%%

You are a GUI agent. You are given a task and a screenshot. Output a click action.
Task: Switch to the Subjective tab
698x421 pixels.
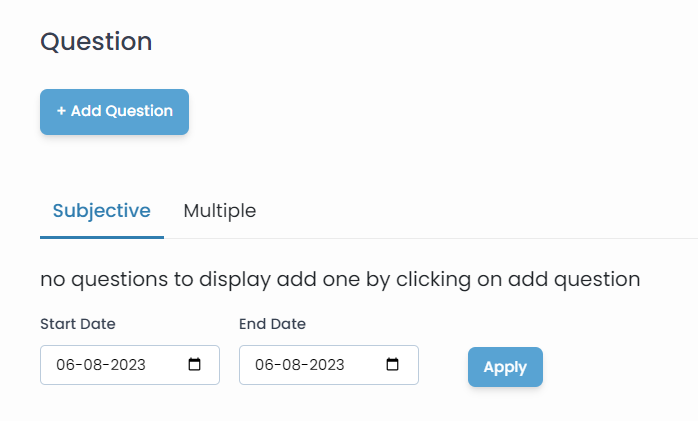[102, 211]
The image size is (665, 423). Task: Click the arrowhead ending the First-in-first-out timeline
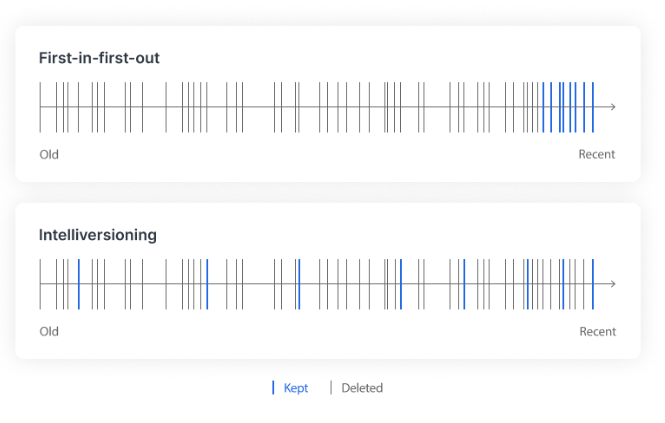point(612,107)
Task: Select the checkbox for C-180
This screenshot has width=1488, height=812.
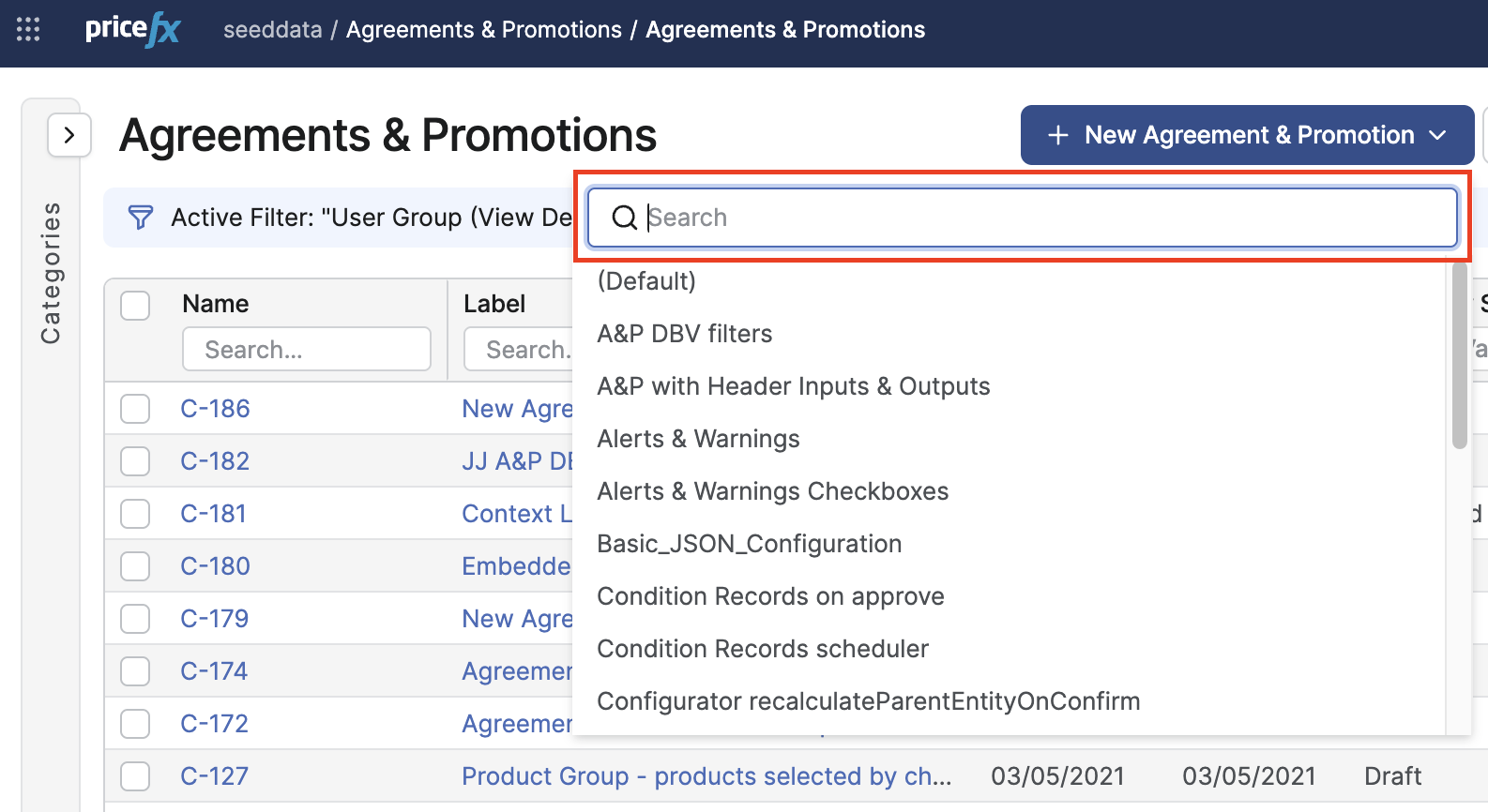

%%

▶ [What the task asks]:
Could you write out all of the records above again, swapping "screenshot" for "screen capture" and keeping everything else the same? Leave out the pictures.

▶ [Answer for this exercise]:
You are a GUI agent. You are given a task and a screen capture. Output a click action.
Task: Switch to the Subjective tab
698x421 pixels.
[102, 211]
The image size is (665, 423). Task: Click the arrowhead ending the First-in-first-out timeline
point(612,107)
Task: Select the checkbox for C-180
This screen capture has width=1488, height=812.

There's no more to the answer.